Data to process
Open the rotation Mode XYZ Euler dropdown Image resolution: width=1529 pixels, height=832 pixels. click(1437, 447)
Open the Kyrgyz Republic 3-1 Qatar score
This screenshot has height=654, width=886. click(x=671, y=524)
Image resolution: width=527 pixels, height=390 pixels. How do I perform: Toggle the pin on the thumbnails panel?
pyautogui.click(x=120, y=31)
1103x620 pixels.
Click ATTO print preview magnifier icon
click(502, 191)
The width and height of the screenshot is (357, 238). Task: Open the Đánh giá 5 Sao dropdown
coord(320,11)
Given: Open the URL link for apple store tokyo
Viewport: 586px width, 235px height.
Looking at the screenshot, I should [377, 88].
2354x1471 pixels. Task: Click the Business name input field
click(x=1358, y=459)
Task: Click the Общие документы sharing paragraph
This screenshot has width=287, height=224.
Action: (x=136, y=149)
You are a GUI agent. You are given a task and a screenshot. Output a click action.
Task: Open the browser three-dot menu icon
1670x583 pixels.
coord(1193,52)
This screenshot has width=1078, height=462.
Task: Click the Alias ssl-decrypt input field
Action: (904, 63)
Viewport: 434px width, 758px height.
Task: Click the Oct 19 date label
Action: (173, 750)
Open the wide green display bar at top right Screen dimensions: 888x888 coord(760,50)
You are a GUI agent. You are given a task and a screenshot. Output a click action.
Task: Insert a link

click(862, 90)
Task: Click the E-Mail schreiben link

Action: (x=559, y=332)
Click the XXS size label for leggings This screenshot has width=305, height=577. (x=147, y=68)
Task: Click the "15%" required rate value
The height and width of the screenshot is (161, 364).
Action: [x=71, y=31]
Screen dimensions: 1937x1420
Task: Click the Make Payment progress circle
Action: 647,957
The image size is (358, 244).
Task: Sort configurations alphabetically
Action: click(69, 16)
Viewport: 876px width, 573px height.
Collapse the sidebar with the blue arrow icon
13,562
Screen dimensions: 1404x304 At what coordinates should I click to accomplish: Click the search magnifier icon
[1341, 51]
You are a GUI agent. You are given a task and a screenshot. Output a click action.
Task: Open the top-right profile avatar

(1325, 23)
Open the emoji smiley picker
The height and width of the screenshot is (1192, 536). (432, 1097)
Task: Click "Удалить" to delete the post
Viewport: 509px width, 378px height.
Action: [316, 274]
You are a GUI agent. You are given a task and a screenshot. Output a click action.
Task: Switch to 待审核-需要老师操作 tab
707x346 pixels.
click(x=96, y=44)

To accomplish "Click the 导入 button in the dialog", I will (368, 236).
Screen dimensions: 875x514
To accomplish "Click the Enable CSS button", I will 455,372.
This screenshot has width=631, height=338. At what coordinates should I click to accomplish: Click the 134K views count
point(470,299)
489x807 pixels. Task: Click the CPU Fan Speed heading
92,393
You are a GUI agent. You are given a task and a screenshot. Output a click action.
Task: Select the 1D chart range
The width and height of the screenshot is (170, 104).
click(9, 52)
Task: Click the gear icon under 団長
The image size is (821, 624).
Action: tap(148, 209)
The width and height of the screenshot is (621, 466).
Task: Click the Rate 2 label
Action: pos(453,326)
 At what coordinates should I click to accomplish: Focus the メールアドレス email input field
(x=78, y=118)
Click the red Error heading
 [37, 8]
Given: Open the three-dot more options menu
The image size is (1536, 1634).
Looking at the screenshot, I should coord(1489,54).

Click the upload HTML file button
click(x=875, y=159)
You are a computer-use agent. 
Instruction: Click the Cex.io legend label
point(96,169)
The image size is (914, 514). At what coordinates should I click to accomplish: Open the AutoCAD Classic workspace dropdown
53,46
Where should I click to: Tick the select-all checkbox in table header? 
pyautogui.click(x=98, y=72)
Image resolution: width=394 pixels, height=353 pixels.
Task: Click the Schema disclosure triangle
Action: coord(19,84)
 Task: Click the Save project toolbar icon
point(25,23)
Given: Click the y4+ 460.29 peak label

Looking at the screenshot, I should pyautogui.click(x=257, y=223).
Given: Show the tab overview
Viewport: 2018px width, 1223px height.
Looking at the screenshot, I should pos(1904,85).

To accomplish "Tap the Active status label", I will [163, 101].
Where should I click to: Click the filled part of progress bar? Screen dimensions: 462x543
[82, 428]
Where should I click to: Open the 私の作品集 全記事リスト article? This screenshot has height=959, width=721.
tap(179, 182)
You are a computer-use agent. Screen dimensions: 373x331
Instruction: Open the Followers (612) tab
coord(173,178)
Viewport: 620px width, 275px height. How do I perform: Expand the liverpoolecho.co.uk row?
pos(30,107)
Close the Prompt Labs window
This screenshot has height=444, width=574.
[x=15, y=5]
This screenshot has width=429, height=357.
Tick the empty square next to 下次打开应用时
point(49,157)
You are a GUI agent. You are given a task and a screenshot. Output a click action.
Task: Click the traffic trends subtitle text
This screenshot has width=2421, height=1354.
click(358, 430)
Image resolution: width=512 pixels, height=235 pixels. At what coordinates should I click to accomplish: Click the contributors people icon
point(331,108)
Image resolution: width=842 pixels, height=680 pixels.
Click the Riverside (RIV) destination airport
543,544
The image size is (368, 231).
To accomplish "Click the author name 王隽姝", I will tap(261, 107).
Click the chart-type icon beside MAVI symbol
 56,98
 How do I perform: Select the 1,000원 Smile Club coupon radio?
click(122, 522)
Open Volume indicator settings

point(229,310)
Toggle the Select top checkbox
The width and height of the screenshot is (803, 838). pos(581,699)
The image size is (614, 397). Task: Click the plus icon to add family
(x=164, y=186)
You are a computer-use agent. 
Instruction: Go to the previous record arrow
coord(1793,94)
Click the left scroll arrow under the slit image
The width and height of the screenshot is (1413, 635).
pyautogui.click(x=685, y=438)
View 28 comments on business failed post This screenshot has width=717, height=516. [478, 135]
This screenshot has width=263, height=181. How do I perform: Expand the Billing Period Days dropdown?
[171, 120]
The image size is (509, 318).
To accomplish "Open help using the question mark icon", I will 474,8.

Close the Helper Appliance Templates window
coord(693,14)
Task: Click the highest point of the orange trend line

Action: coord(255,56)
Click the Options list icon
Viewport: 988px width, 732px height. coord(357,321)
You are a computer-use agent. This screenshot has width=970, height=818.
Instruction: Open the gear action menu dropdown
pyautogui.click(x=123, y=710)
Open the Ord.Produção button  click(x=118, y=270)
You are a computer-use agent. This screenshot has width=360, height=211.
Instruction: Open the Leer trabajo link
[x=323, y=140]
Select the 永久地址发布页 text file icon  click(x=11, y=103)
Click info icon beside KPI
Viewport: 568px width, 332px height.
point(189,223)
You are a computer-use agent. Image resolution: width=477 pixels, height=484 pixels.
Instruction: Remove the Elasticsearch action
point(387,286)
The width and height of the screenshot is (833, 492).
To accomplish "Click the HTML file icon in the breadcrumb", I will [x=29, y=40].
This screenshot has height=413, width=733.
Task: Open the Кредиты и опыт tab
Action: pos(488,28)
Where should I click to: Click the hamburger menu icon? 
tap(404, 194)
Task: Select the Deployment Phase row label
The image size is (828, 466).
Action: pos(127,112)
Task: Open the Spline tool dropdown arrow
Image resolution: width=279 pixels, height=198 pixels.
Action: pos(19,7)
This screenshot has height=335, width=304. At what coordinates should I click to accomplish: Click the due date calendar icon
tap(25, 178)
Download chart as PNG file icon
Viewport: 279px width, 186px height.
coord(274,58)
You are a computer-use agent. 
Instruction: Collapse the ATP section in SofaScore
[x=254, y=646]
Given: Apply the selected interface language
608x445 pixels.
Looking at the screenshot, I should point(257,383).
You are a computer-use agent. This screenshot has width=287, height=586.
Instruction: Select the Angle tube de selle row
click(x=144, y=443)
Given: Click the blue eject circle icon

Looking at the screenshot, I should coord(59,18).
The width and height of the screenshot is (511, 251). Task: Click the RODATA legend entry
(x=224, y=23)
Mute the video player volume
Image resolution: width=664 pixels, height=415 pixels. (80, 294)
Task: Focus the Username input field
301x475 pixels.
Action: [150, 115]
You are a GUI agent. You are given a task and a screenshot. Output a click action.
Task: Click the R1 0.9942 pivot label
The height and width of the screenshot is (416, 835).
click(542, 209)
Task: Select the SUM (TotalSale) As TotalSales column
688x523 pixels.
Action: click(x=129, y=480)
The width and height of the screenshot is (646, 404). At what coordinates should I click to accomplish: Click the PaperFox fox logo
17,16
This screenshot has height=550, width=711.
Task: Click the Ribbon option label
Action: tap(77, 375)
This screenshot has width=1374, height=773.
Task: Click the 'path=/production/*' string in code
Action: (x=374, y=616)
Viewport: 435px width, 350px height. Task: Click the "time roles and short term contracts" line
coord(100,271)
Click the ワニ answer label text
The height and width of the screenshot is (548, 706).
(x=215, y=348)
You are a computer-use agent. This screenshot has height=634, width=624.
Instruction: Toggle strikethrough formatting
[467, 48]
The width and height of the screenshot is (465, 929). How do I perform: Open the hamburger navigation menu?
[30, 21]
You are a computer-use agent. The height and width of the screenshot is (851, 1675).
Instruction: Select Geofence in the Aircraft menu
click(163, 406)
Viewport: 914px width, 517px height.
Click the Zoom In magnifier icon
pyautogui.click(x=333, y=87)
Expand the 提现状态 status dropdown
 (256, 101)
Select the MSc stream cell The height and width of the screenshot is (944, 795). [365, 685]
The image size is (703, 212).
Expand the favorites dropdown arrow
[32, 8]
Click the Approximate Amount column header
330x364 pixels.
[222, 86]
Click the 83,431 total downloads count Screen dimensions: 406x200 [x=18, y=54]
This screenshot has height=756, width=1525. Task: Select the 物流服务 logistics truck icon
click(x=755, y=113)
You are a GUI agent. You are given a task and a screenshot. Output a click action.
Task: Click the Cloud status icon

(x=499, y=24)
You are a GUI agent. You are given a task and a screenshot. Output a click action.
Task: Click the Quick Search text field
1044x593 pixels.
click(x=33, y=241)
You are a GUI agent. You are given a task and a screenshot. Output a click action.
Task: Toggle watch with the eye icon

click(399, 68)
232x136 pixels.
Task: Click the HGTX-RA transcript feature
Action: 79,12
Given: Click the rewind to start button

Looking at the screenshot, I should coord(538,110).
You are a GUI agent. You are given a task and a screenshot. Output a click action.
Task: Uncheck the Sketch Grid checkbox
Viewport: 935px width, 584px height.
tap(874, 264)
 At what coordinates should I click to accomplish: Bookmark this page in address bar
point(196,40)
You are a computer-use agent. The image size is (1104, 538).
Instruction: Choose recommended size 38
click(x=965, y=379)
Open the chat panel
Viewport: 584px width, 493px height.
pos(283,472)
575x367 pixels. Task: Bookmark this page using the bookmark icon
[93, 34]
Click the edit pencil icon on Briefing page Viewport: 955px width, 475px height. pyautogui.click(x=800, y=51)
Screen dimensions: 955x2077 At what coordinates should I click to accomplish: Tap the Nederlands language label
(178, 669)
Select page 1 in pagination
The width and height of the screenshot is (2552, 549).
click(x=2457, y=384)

Problem details
Format the data above, from its first line through the line containing "Looking at the screenshot, I should [377, 88].", as a JSON list of strings with one string per line. Leave out any blank lines.

Solution below
[
  "Open the rotation Mode XYZ Euler dropdown Image resolution: width=1529 pixels, height=832 pixels. click(1437, 447)",
  "Open the Kyrgyz Republic 3-1 Qatar score",
  "This screenshot has height=654, width=886. click(x=671, y=524)",
  "Image resolution: width=527 pixels, height=390 pixels. How do I perform: Toggle the pin on the thumbnails panel?",
  "pyautogui.click(x=120, y=31)",
  "1103x620 pixels.",
  "Click ATTO print preview magnifier icon",
  "click(502, 191)",
  "The width and height of the screenshot is (357, 238). Task: Open the Đánh giá 5 Sao dropdown",
  "coord(320,11)",
  "Given: Open the URL link for apple store tokyo",
  "Viewport: 586px width, 235px height.",
  "Looking at the screenshot, I should [377, 88]."
]